§ **Exercise aim**: Convert every line of the rows below into a Markdown table with the columns "No." and "Entry," numbering each line and skipping blank ones. Leave the pictures out of your answer.

§ **Data shown**:

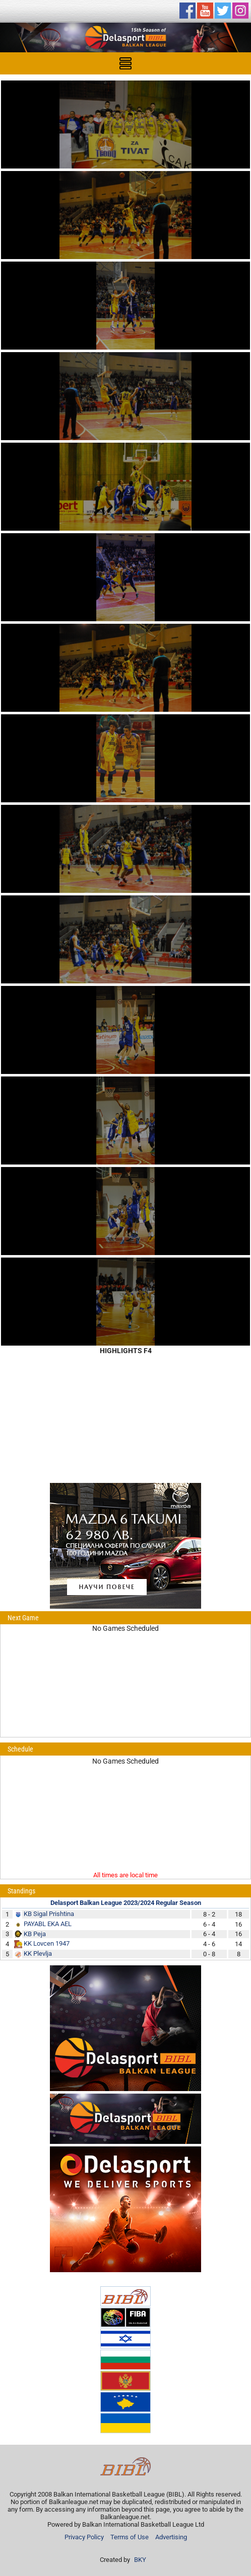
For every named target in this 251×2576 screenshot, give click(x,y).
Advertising (171, 2537)
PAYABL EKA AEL (48, 1924)
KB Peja (35, 1934)
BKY (140, 2559)
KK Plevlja (38, 1953)
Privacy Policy (84, 2537)
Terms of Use (129, 2537)
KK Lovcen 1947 (47, 1943)
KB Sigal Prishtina (49, 1914)
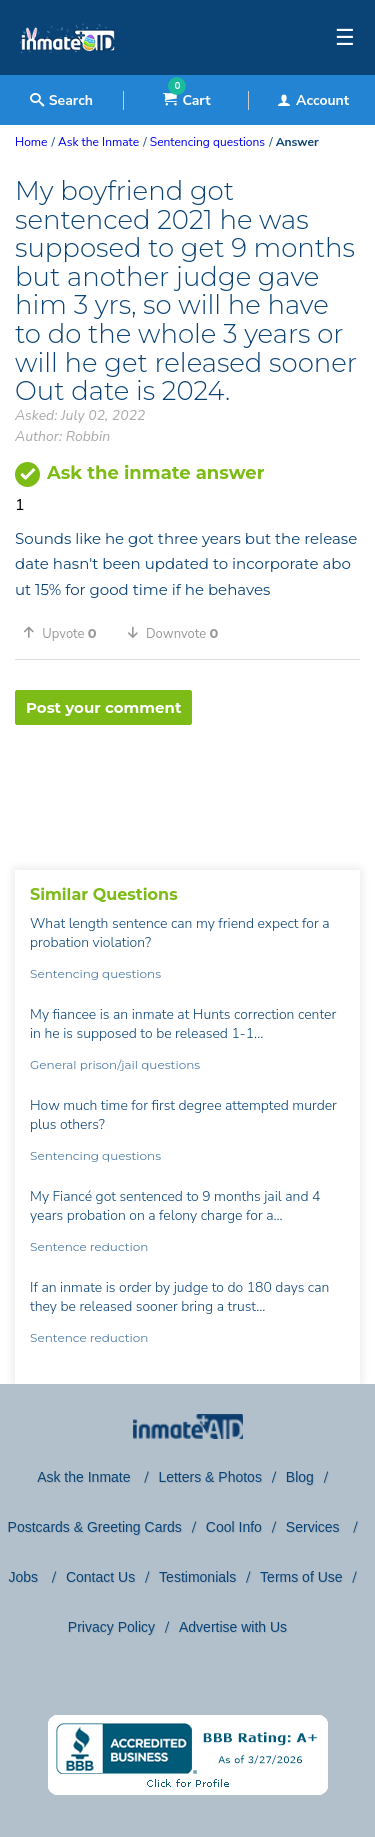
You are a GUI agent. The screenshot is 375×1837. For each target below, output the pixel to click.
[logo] (67, 70)
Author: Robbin (62, 436)
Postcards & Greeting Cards (95, 1527)
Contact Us (100, 1577)
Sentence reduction (89, 1246)
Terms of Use (301, 1577)
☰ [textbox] (345, 38)
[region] (187, 790)
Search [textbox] (61, 100)
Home (31, 142)
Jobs (24, 1577)
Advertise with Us (233, 1627)
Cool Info (234, 1527)
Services (315, 1527)
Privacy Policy (111, 1627)
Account (313, 100)
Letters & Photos (210, 1477)
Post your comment (103, 707)
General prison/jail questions (115, 1064)
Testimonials (197, 1577)
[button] (67, 633)
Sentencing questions (95, 973)
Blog (300, 1477)
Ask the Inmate (85, 1477)
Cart (186, 100)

§ **Result for this task**:
| No. | Entry |
|---|---|
| 1 | For every named target in this 251×2576 screenshot, give click(x,y). |
| 2 | Advertising (171, 2537) |
| 3 | PAYABL EKA AEL (48, 1924) |
| 4 | KB Peja (35, 1934) |
| 5 | BKY (140, 2559) |
| 6 | KK Plevlja (38, 1953) |
| 7 | Privacy Policy (84, 2537) |
| 8 | Terms of Use (129, 2537) |
| 9 | KK Lovcen 1947 (47, 1943) |
| 10 | KB Sigal Prishtina (49, 1914) |
| 11 | You are a GUI agent. The screenshot is 375×1837. For each target below, output the pixel to click. |
| 12 | [logo] (67, 70) |
| 13 | Author: Robbin (62, 436) |
| 14 | Postcards & Greeting Cards (95, 1527) |
| 15 | Contact Us (100, 1577) |
| 16 | Sentence reduction (89, 1246) |
| 17 | Terms of Use (301, 1577) |
| 18 | ☰ [textbox] (345, 38) |
| 19 | [region] (187, 790) |
| 20 | Search [textbox] (61, 100) |
| 21 | Home (31, 142) |
| 22 | Jobs (24, 1577) |
| 23 | Advertise with Us (233, 1627) |
| 24 | Cool Info (234, 1527) |
| 25 | Services (315, 1527) |
| 26 | Privacy Policy (111, 1627) |
| 27 | Account (313, 100) |
| 28 | Letters & Photos (210, 1477) |
| 29 | Post your comment (103, 707) |
| 30 | General prison/jail questions (115, 1064) |
| 31 | Testimonials (197, 1577) |
| 32 | [button] (67, 633) |
| 33 | Sentencing questions (95, 973) |
| 34 | Blog (300, 1477) |
| 35 | Ask the Inmate (85, 1477) |
| 36 | Cart (186, 100) |